Here are the modules I have loaded:

$ module list
Currently Loaded Modules:
  1) gnu/9.2.0   2) impi/2020

My container is using gcc 13 and mpich installed with spack.

FrederickDeny commented 2 months ago

Hi Thomas, the fact that the created profile's name isn't specifying a mpi vendor ("[+] Created profile gfdl2024.01") indicates that e4s-cl failed to find either libmpi.so.12, libmpi_cray.so.12 or libmpi.so.40. e4s-cl will try to locate any of these three and will name the newly created profile correspondingly.

Could you check if the correct libmpi.so is in your LD_LIBRARY_PATH?

spoutn1k commented 2 months ago

The idea behind the init command is to understand what the MPI environment is and save the detected configuration to avoid computing it everytime.

This is done using a python script to access an MPI library from the environment, load and use well-known symbols to run basic operations to ensure it is working properly and loads all the library it needs to function (As they can sometimes lazy-load libraries).

You can see this in action here:

[Debug e4s_cl.util:211] Running with parent status: ['/apps/slurm/default/bin/srun', '/scratch2/GFDL/e4s/bin/conda/bin/python', '/scratch2/GFDL/e4s/bin/bin/e4s-cl', 'profile', 'detect', '/scratch2/GFDL/e4s/bin/conda/bin/e4s-cl-mpi-tester']
Failed to determine necessary libraries: program exited with code 156

You can see how this is done here.
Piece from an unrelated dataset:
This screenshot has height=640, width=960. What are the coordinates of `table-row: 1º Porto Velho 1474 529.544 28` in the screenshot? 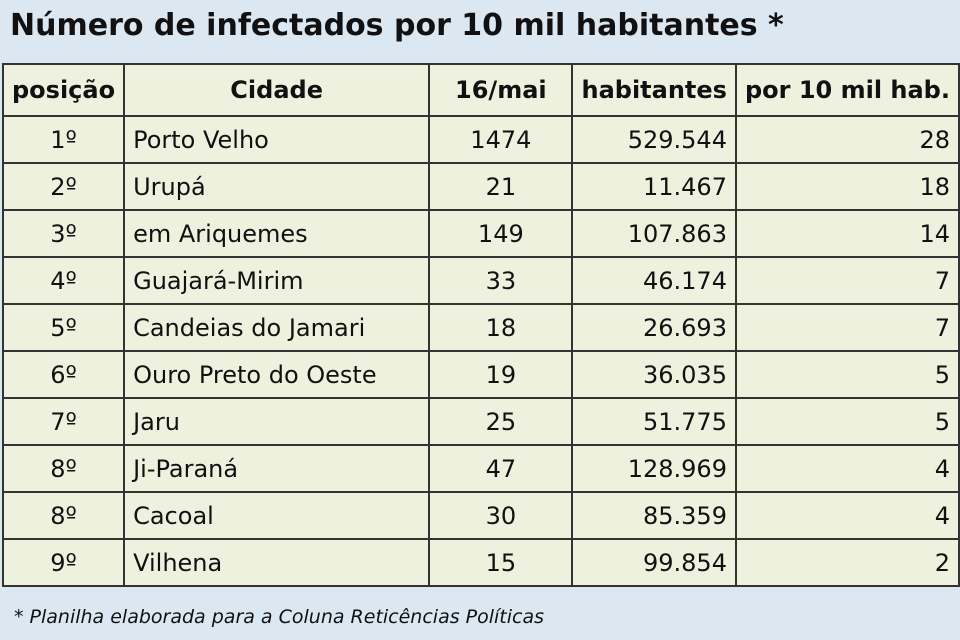 It's located at (480, 140).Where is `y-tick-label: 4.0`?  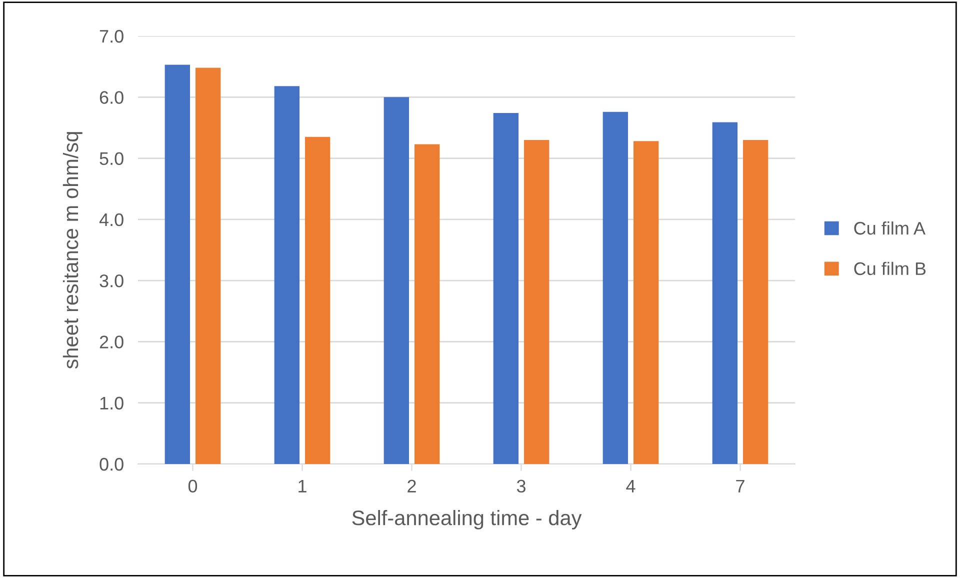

Intel MPI is treated as MPICH as they share ABI and sonames.

As Frederick suggested, something is preventing the proper analysis of your MPI environment. Please share the contents of the created profile and, if possible, compile a sample MPI program with this environment and share the output of ldd on it. What often happens is either a RPATH or an arbitrary soname is going against the MPI standard practices, and e4s-cl cannot adjust for that.

If you can, try running that tester script in your desired MPI environment and see if it gives you any information about what is failing /scratch2/GFDL/e4s/bin/conda/bin/e4s-cl-mpi-tester.